## Saved entries

***

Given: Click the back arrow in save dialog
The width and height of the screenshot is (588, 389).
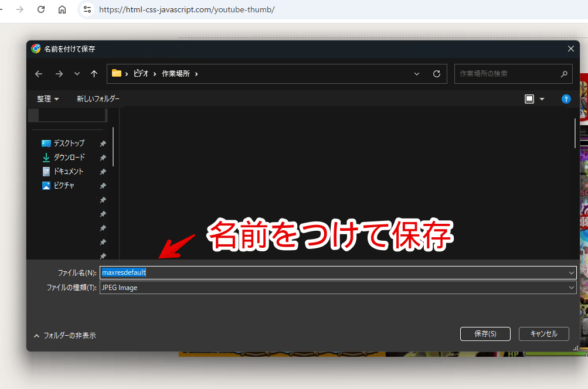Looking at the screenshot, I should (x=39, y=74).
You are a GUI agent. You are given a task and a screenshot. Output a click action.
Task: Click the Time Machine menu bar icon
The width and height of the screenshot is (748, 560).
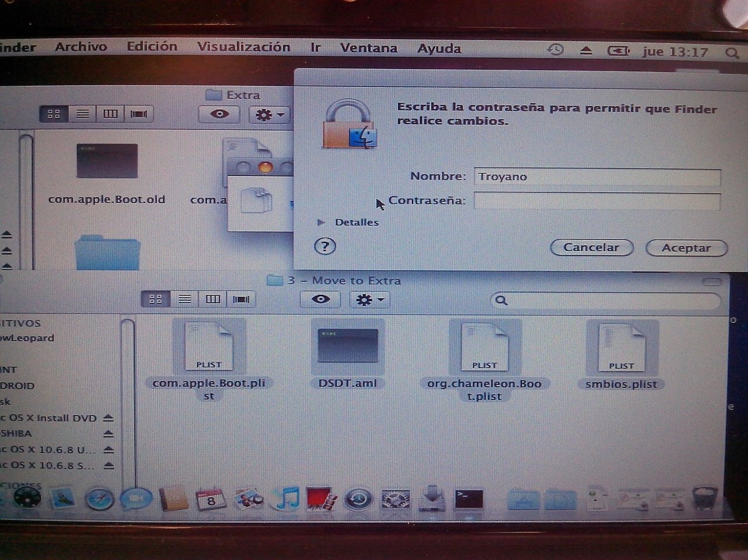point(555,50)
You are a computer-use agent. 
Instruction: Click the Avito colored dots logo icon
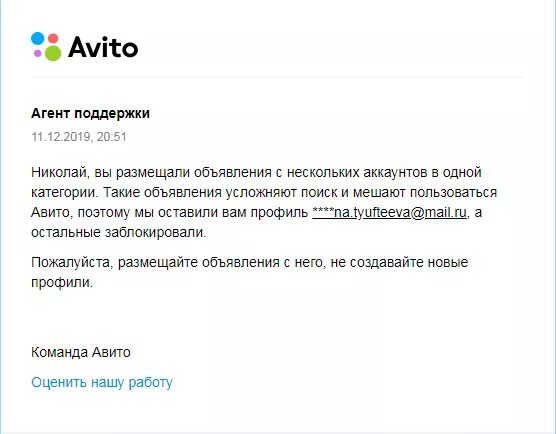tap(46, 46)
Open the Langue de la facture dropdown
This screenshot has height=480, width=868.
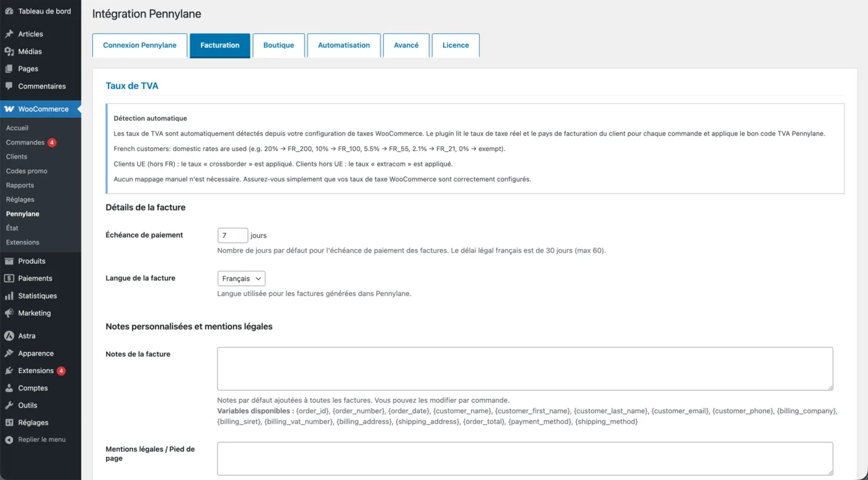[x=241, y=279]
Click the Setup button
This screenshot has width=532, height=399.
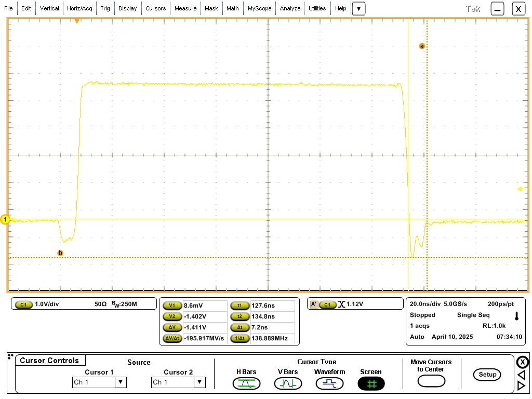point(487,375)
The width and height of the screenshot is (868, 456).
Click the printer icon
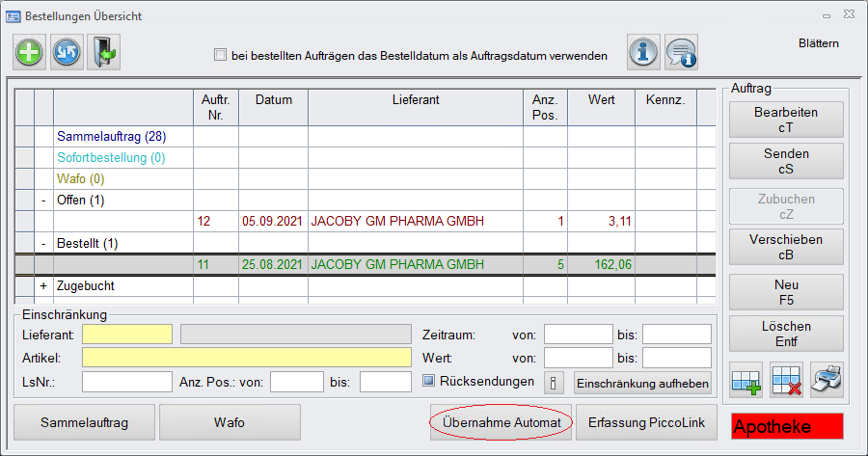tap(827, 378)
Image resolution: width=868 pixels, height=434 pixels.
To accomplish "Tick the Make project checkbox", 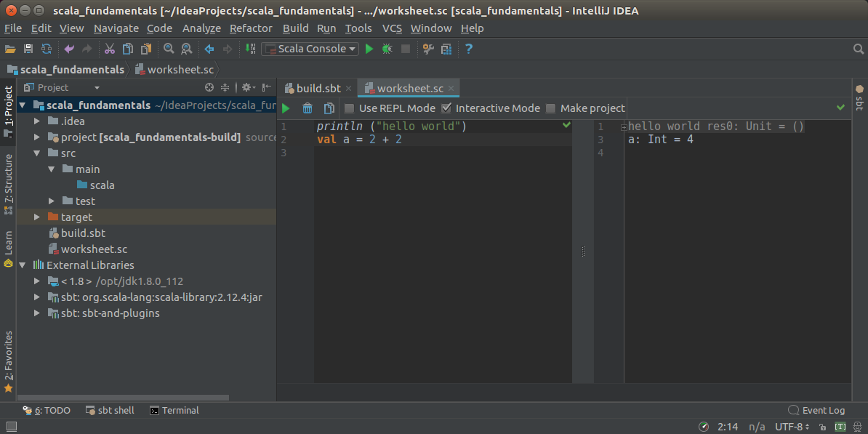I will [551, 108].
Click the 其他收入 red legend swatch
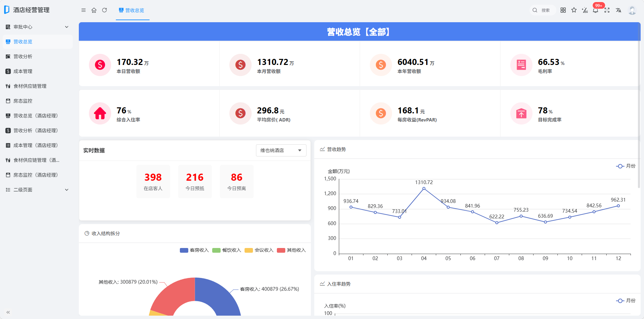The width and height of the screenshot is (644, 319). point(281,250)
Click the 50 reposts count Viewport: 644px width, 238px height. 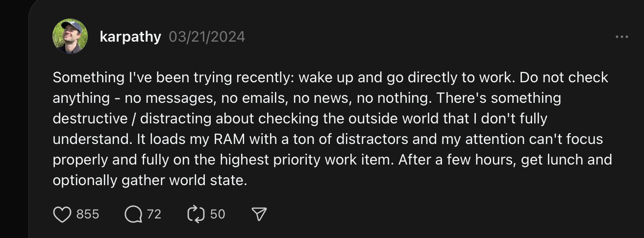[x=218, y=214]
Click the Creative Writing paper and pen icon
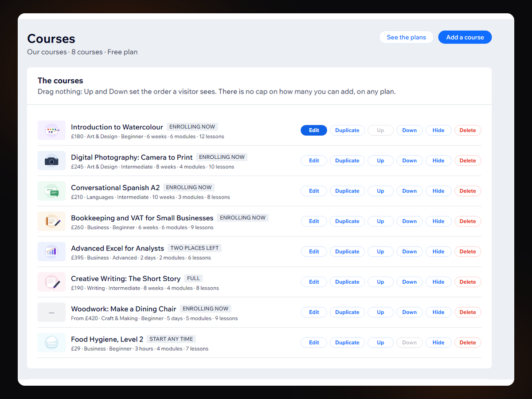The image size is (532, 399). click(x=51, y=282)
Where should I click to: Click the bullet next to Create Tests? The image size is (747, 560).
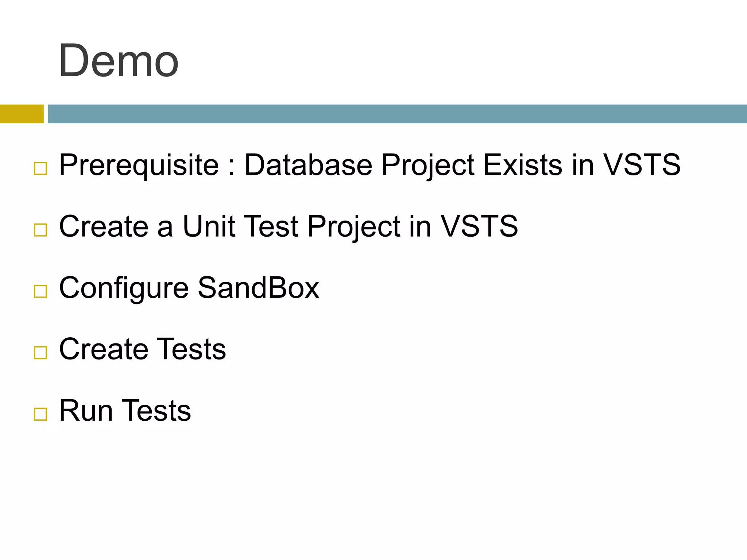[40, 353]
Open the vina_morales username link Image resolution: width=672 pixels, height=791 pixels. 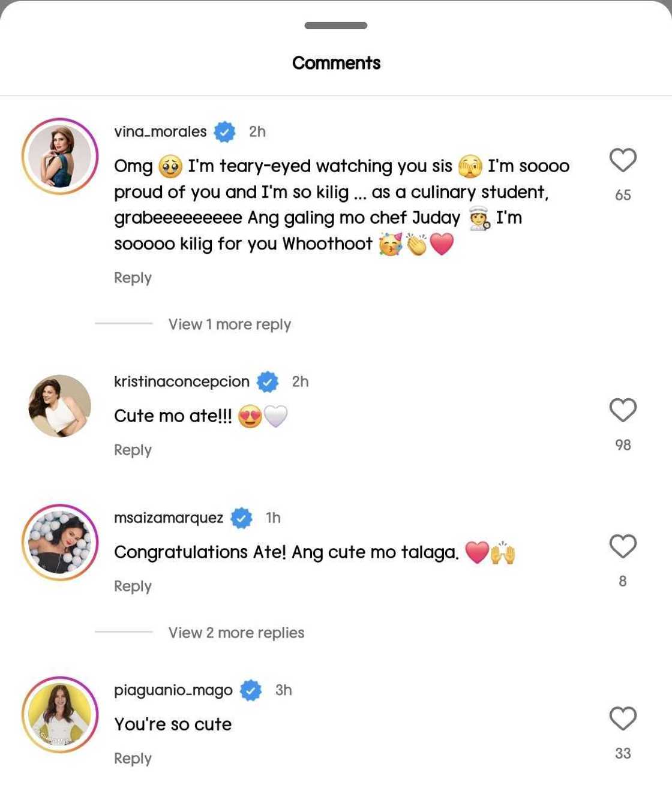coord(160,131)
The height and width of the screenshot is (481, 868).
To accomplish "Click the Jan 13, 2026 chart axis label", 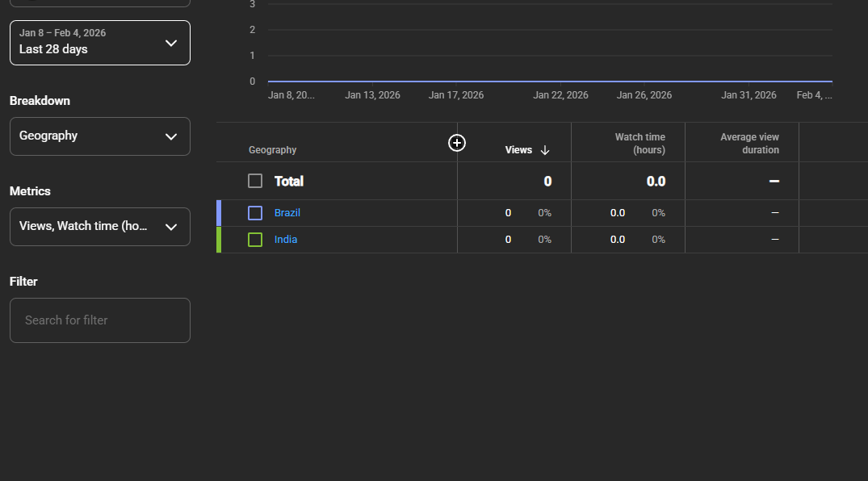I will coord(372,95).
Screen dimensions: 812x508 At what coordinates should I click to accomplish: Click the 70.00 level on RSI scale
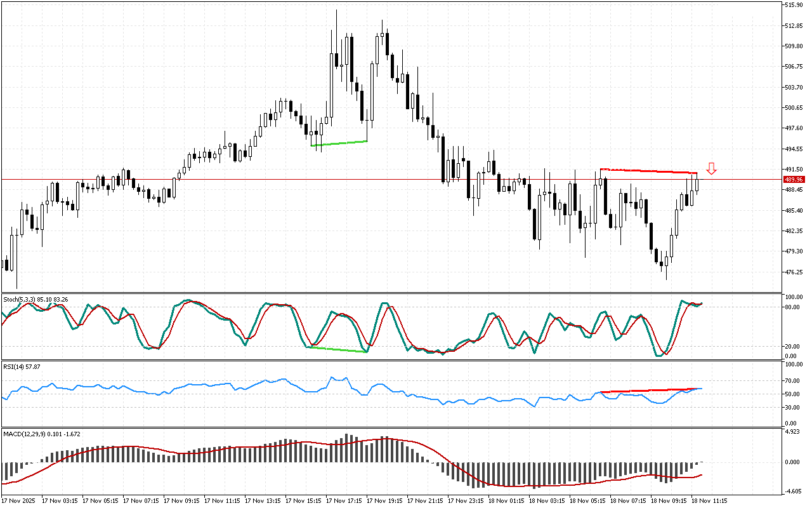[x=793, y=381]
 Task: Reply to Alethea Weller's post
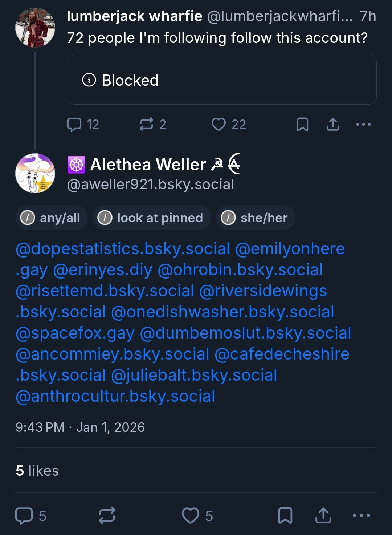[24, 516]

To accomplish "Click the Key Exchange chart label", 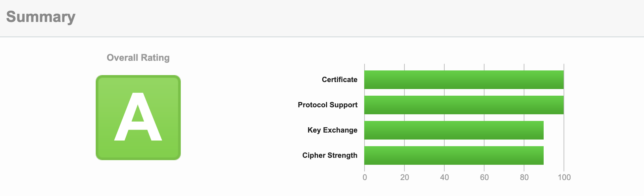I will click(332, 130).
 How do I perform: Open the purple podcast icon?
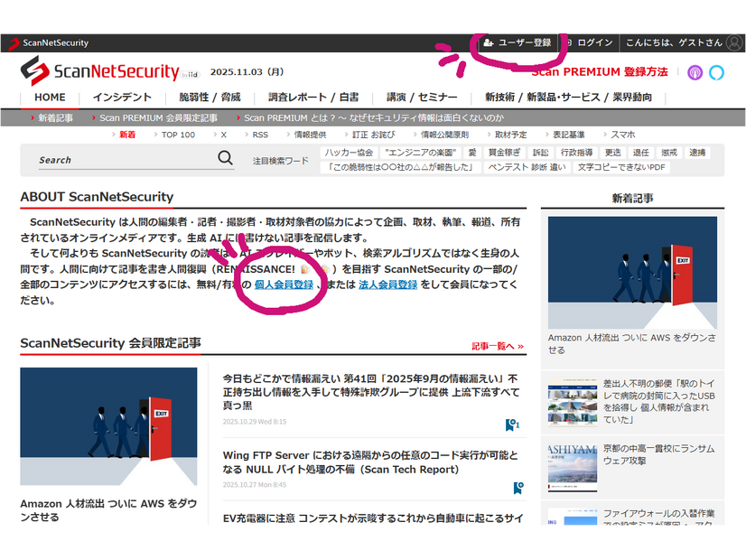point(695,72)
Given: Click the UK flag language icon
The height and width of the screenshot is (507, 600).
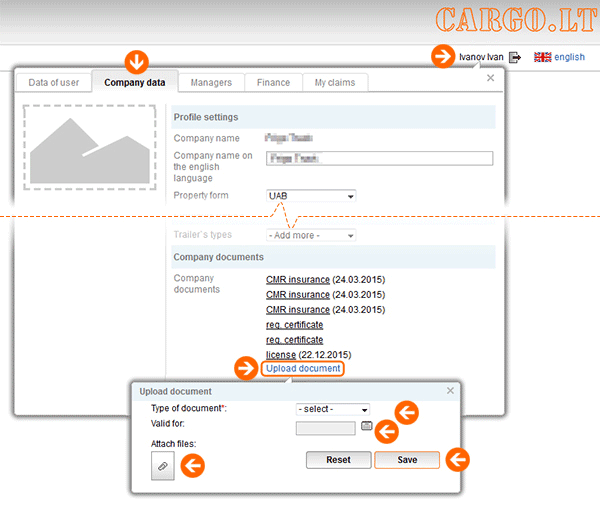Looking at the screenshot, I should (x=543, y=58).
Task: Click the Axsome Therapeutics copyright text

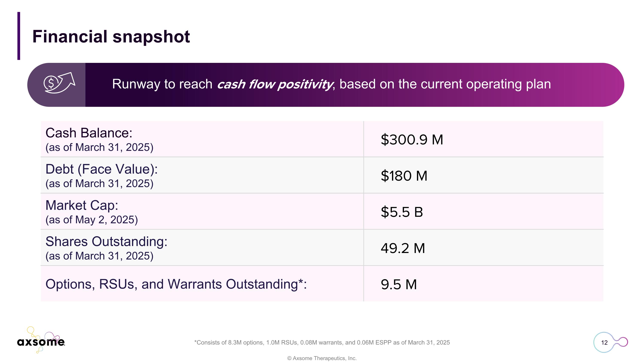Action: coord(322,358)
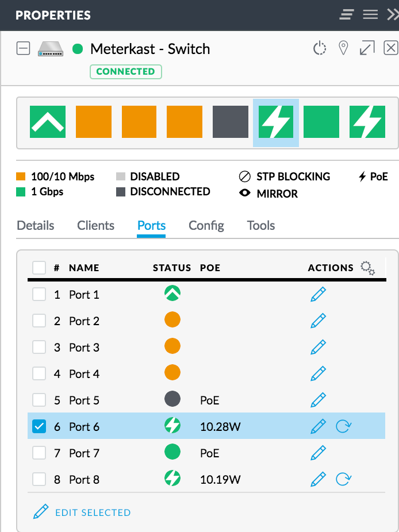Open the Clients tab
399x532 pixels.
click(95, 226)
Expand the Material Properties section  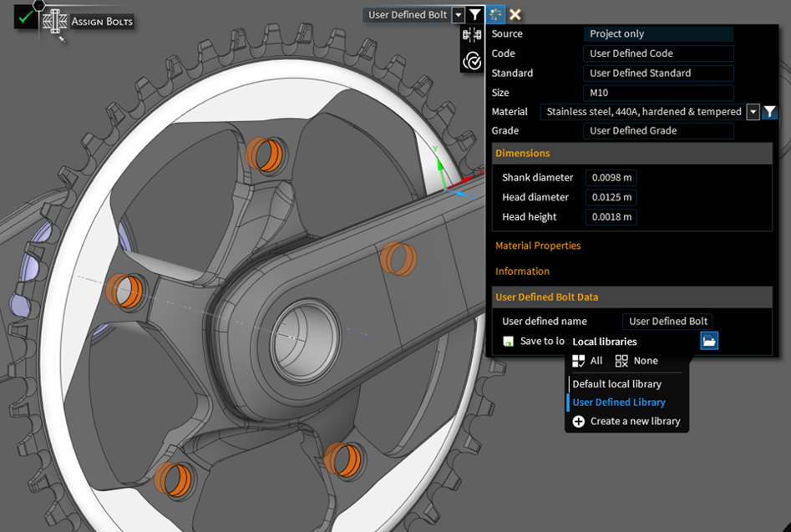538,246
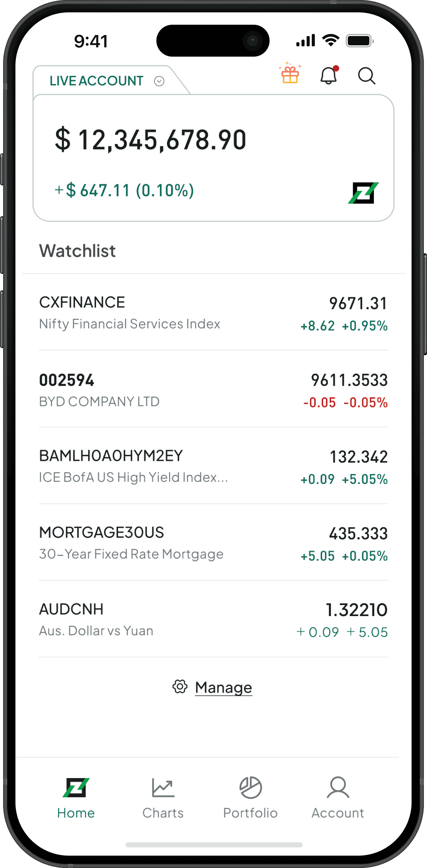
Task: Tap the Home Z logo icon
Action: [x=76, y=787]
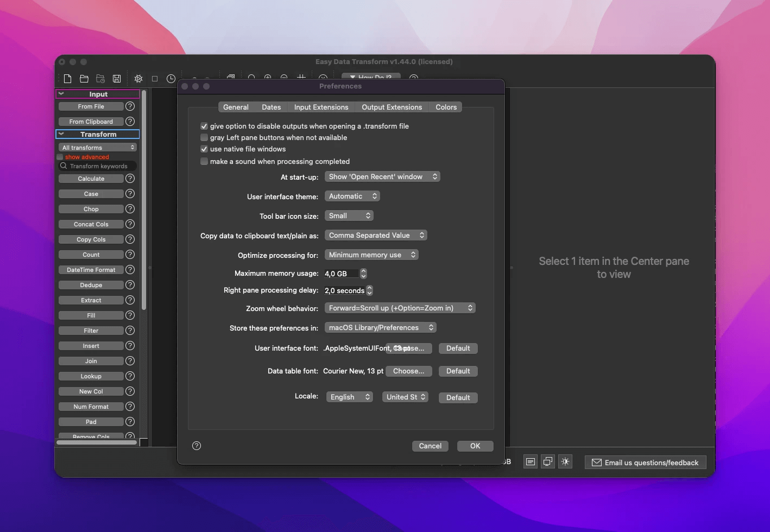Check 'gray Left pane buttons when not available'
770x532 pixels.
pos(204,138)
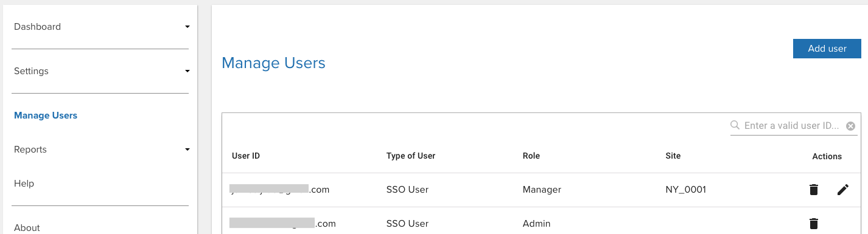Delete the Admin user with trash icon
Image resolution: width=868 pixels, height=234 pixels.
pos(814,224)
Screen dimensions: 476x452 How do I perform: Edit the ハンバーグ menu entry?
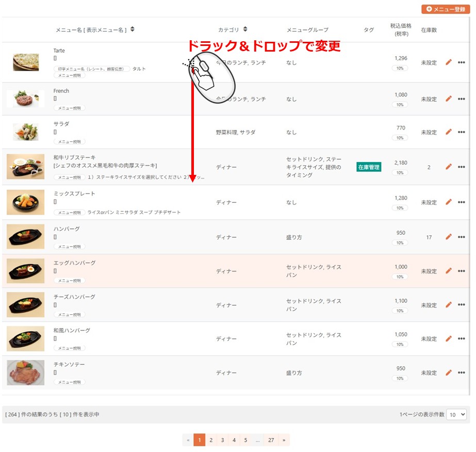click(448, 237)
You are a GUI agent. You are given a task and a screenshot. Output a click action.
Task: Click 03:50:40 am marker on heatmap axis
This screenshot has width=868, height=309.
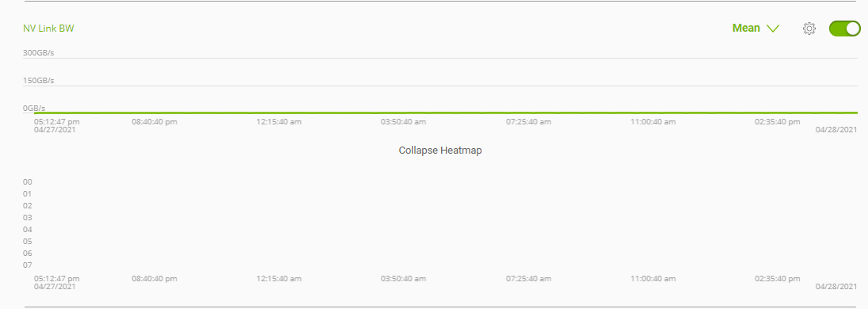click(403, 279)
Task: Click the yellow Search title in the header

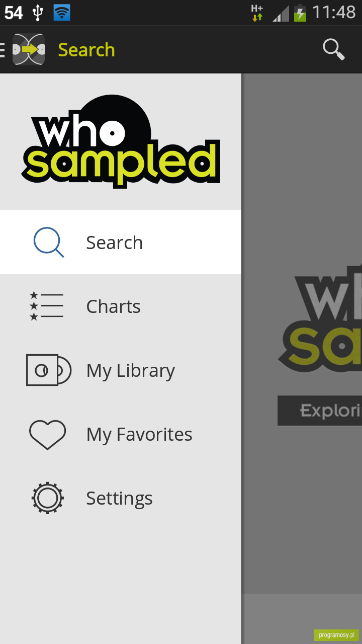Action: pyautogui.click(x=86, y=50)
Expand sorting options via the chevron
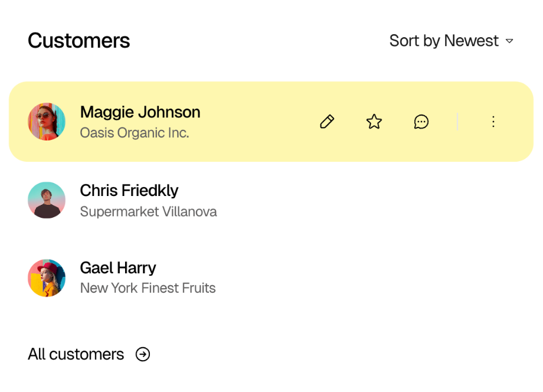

***

## ASSIGNED TASK
Starting with the line that contains "This screenshot has width=868, height=309.", repeat each line exactly through the last line of the data above, and nothing more; the pictures stay out.

## EXERCISE OUTPUT
This screenshot has width=868, height=309.
click(403, 279)
Task: Click the yellow Search title in the header

Action: pyautogui.click(x=86, y=50)
Expand sorting options via the chevron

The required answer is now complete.